__ABOUT THIS EXERCISE__. Copy out every line of the listing in which "computer" appears.

:: RECORDS SHOWN

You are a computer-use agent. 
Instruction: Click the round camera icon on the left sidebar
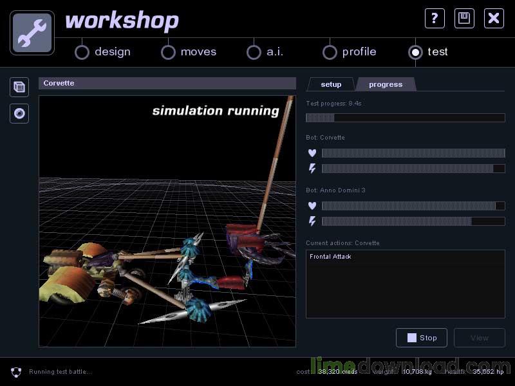point(19,114)

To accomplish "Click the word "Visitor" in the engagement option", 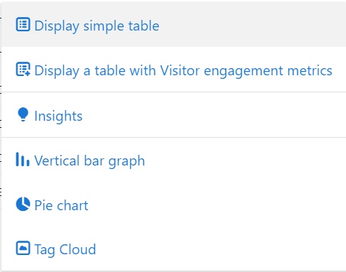I will pos(180,70).
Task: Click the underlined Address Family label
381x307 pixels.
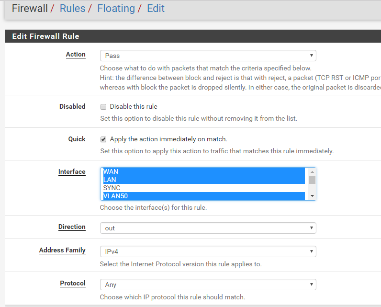Action: 62,250
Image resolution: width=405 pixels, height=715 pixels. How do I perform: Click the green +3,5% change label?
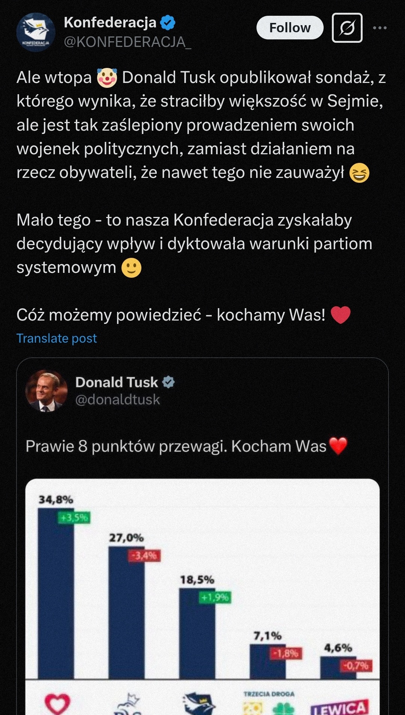(74, 518)
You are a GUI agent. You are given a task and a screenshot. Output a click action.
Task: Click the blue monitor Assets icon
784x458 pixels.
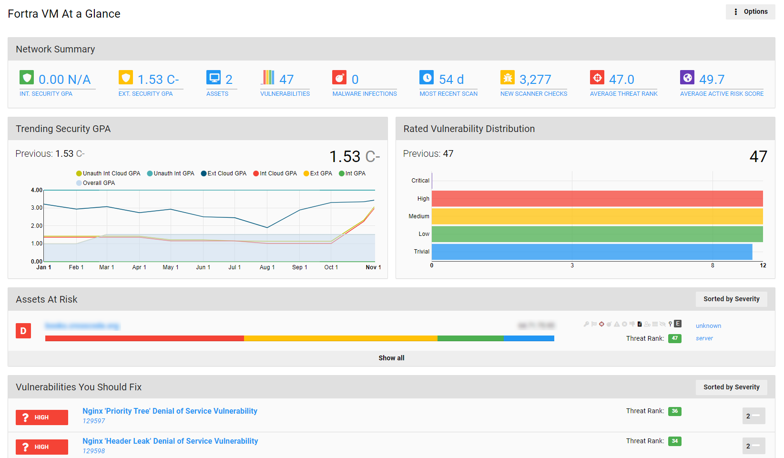coord(214,77)
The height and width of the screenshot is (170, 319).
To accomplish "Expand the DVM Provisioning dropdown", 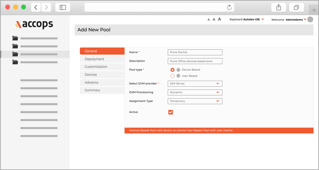I will coord(195,92).
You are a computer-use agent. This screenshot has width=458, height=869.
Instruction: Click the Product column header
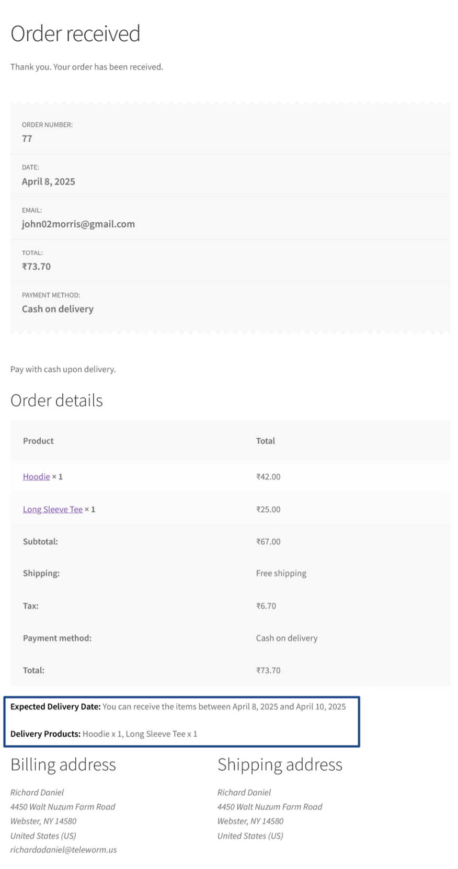pos(38,441)
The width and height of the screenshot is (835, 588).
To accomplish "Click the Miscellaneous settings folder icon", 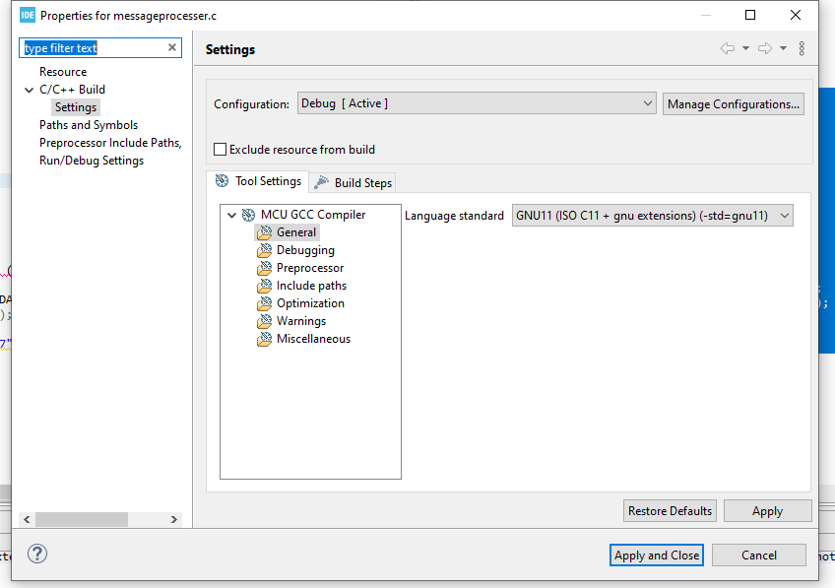I will pos(264,339).
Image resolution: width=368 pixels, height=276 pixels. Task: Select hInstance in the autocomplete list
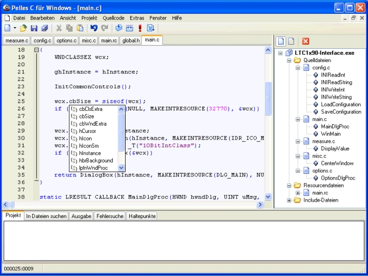[x=90, y=153]
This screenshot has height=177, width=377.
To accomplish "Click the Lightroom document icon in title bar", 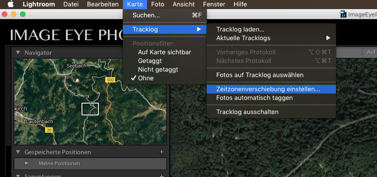I will [x=343, y=15].
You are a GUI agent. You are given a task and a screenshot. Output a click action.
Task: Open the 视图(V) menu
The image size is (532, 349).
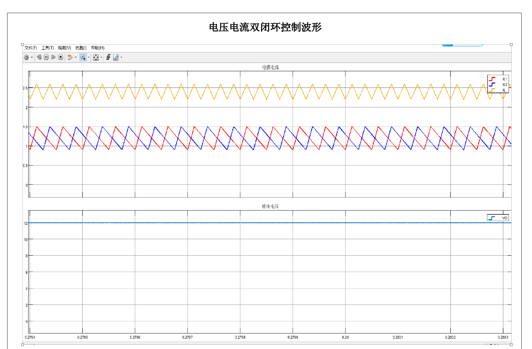(64, 48)
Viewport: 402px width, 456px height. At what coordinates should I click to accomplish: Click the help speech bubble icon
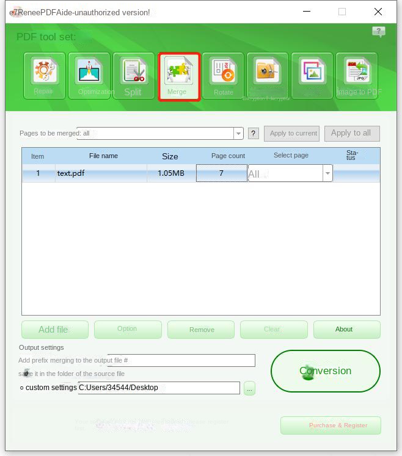pos(378,32)

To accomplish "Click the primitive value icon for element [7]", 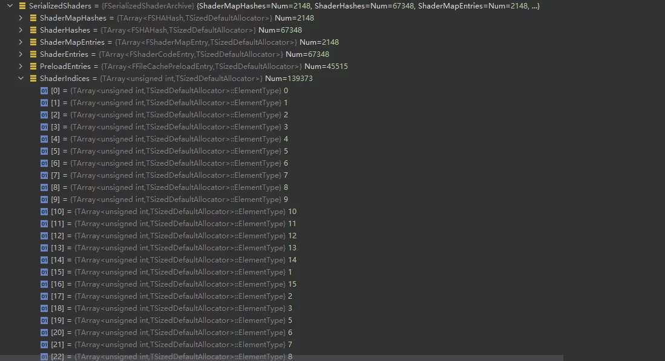I will (44, 175).
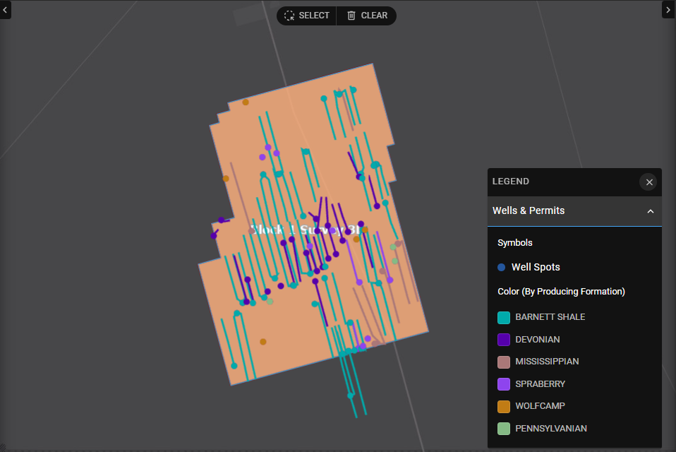
Task: Activate the lasso SELECT tool
Action: click(x=307, y=16)

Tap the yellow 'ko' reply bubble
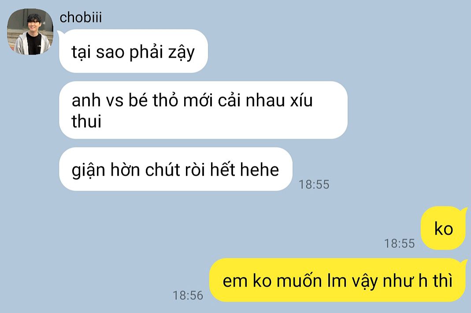(x=443, y=228)
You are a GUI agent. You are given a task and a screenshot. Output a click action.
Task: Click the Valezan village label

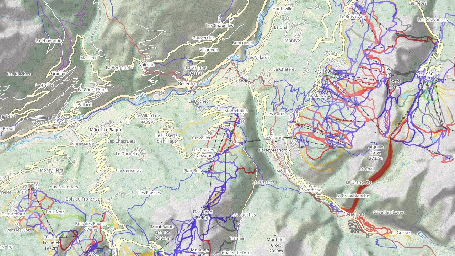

::::

__WRITTEN RESPONSE__.
You are a computer-use agent. 
You are a computer-use agent. This screenshot has width=458, height=869.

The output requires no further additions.